We hear spoken word poems critiquing failed relationships as a result of infidelity and fatphobia, an overpriced hamburger and avocado toast in a food spot catering to the white upper-class, homophobia casually displayed on a L.A. Metro bus (fun fact: the last time I saw a scene take place in L.A.’s public transport was in 2006’s Akeela and the Bee). Even graffiti and murals are celebrated rather than seen as an eye-sore. 

We see line cooks at a local Korean food spot singing songs together in the kitchen in a much-needed moment of joy, a female mariachi singer showing love for the Mexican restaurant she works at through song, and at the end, all of the leading characters finding themselves in a limo for the very first time, driving through Los Angeles at night and bonding over their shared home. All the usual politeness and distance between strangers is gone. 

Production still from "Summertime" - Mariachi
Mariachi is ART and it’s good to see it celebrated and honored as such

One of my favorite scenes featured poet Gordon Ip, who plays a cashier at a local hamburger joint.

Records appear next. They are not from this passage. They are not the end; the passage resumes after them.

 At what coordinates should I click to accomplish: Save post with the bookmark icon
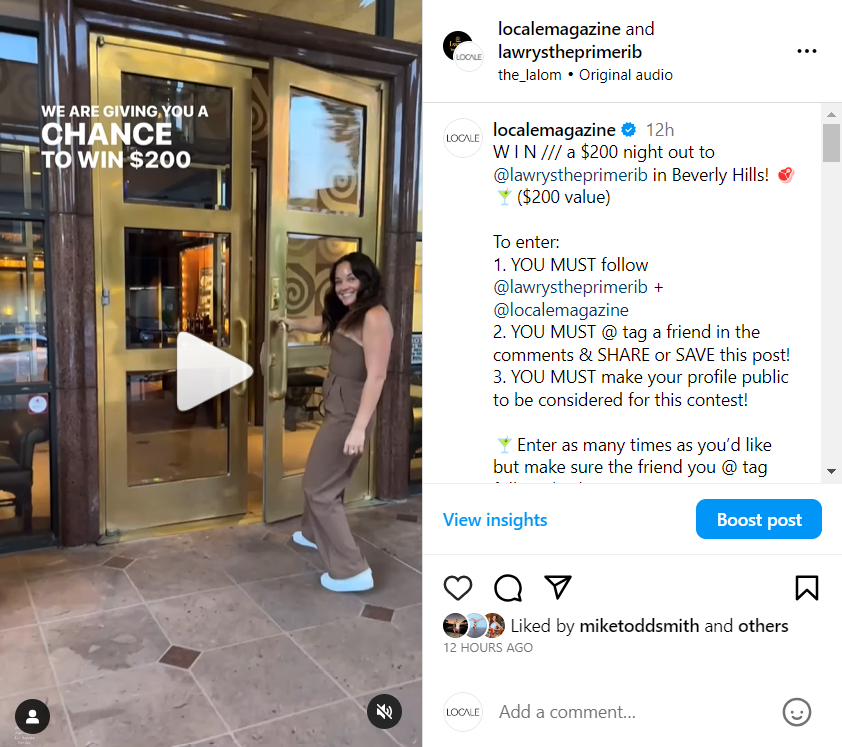[807, 588]
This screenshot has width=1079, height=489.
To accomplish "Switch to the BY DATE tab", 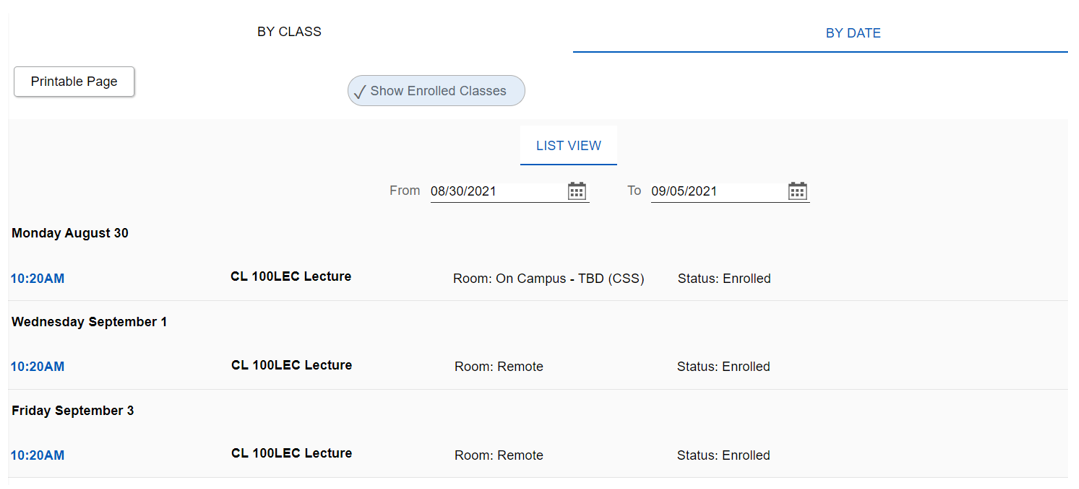I will 853,33.
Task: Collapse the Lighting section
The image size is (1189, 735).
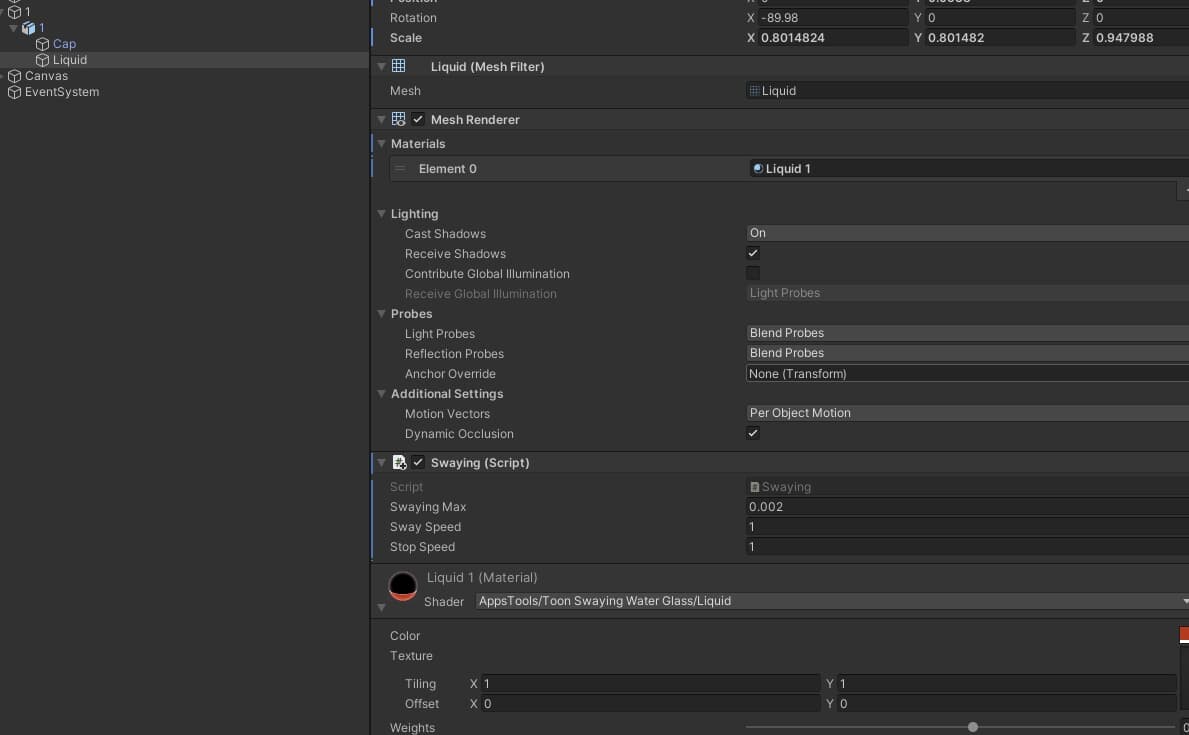Action: coord(381,214)
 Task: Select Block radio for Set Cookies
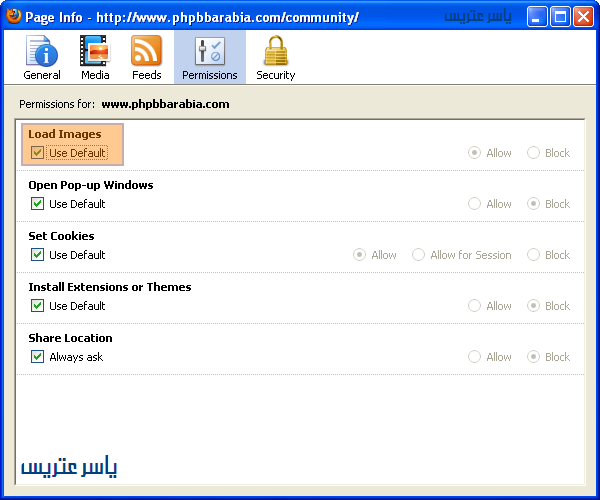coord(534,255)
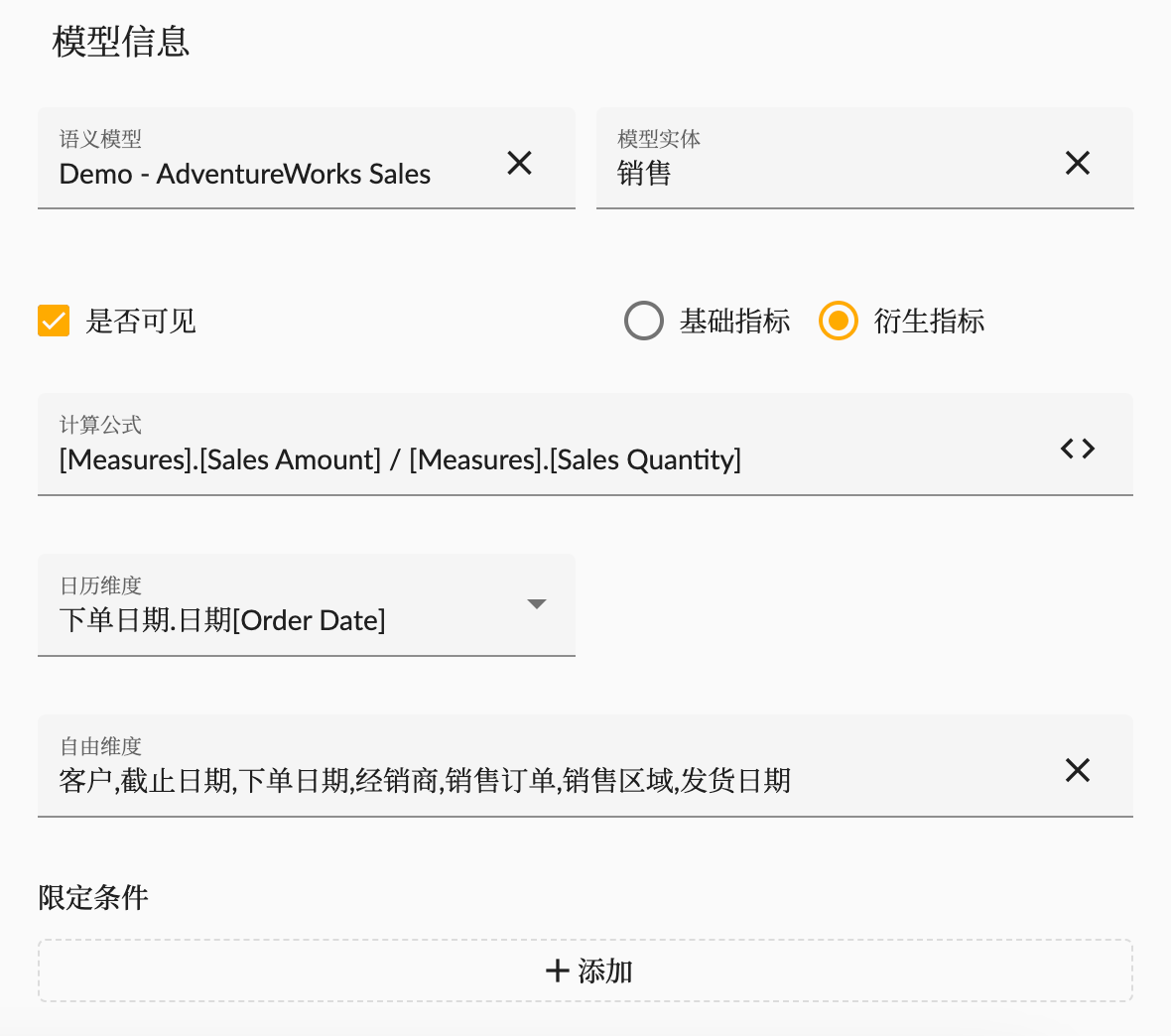Click the X next to Demo - AdventureWorks Sales
This screenshot has height=1036, width=1171.
tap(519, 163)
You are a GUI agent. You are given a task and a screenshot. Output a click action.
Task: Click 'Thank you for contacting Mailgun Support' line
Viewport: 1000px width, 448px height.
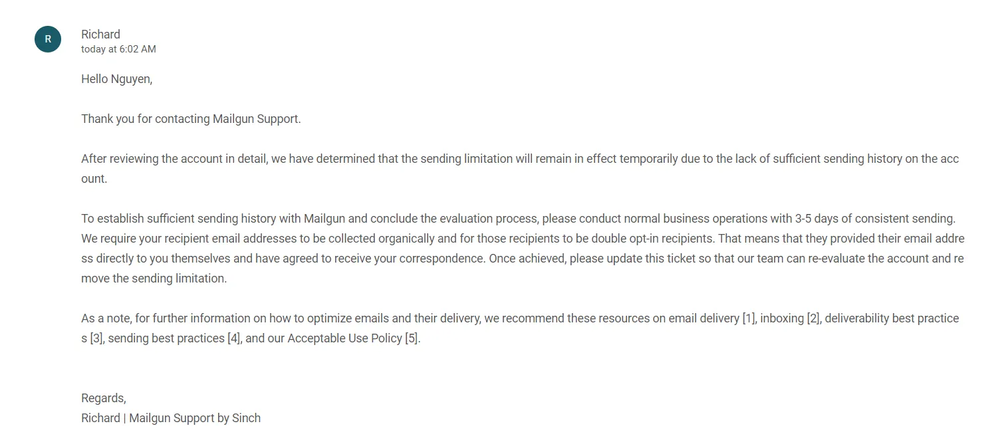click(x=191, y=119)
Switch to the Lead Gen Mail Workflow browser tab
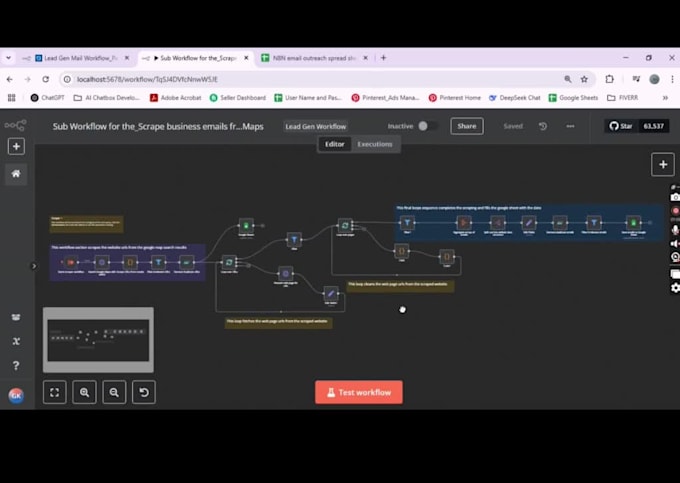The image size is (680, 483). coord(76,58)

Because of the sheer number of customers, one who’s trying to order, another who got their order wrong, and another one who keeps nagging him to clean the bathroom, he performs a spoken word poem criticizing the exploitation and poor treatment of fast-food workers by everyone from management to the public. 

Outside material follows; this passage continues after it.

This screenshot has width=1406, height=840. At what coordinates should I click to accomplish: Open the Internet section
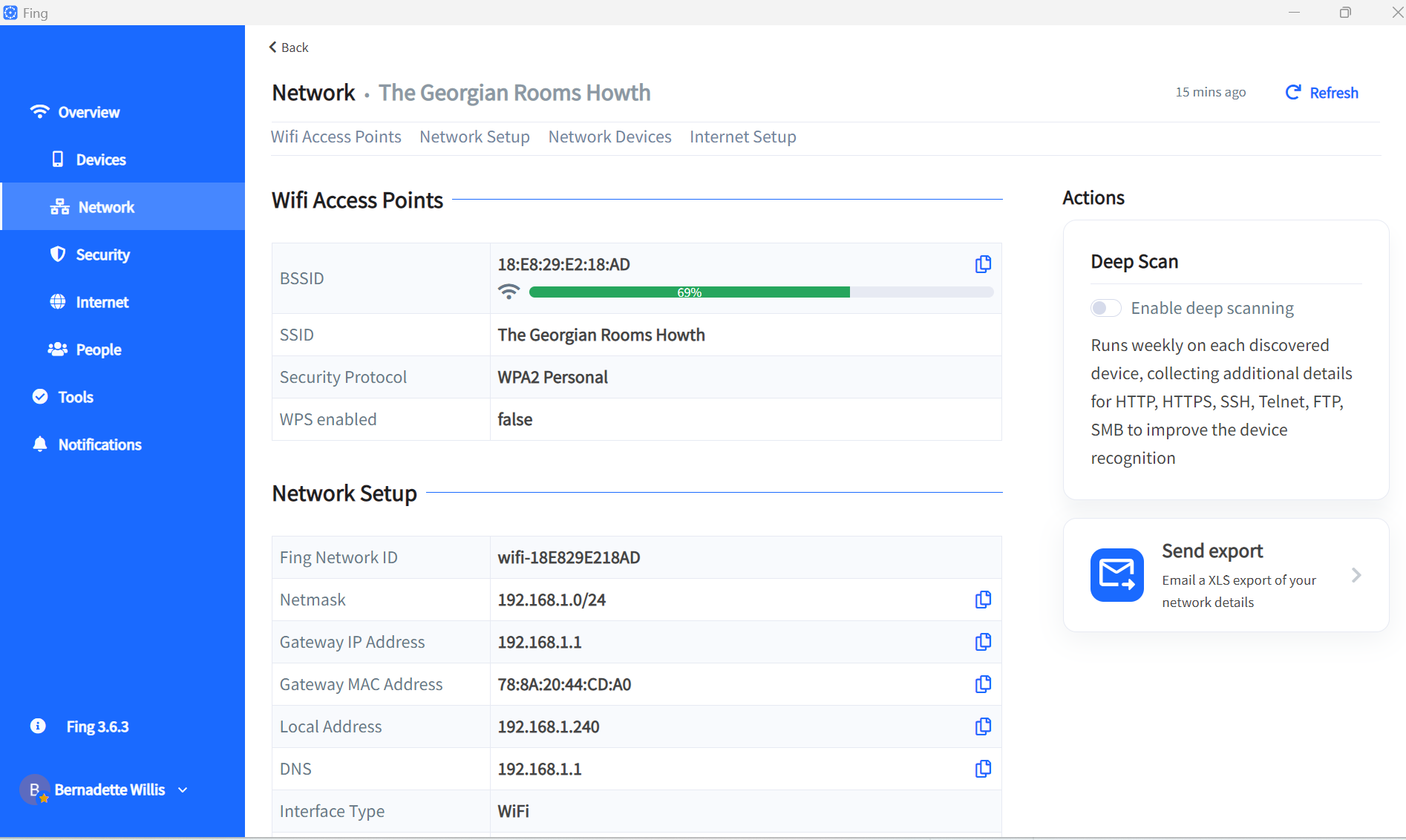point(102,302)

During the Q+A, Ip spoke about the long process of writing the poem and how he’d been inspired in part by Crazy Rich Asians (2018). As much as the film raised awareness of the lack of Asian-American narratives in U.S. media, it fails to represent the Asian communities he knew who made up a substantial part of the working-class. 

It was also amazing, of course, to see Latinx characters living their everyday lives as more than walking stereotypes, including a mother who scolds her daughter with all the familiarity, Spanish, and inside jokes that only Latinas could understand, and a Latino graffiti artist who reveals hidden depth and humor over the course of the film rather than remain a pest to the police and local businesses (spoiler: he reveals that he tags buildings with his name because L.A. is his city and he wants it to remember him). 

From start to finish, this is an incredible film that I was so lucky to see, and one that I so desperately needed. Whether or not you like poetry, live in Los Angeles, or are part of a marginalized community, Summertime is a must-watch, and one I know that I, at least, will now always include on my list of all-time favorite films. 


Summertime is available to stream starting today.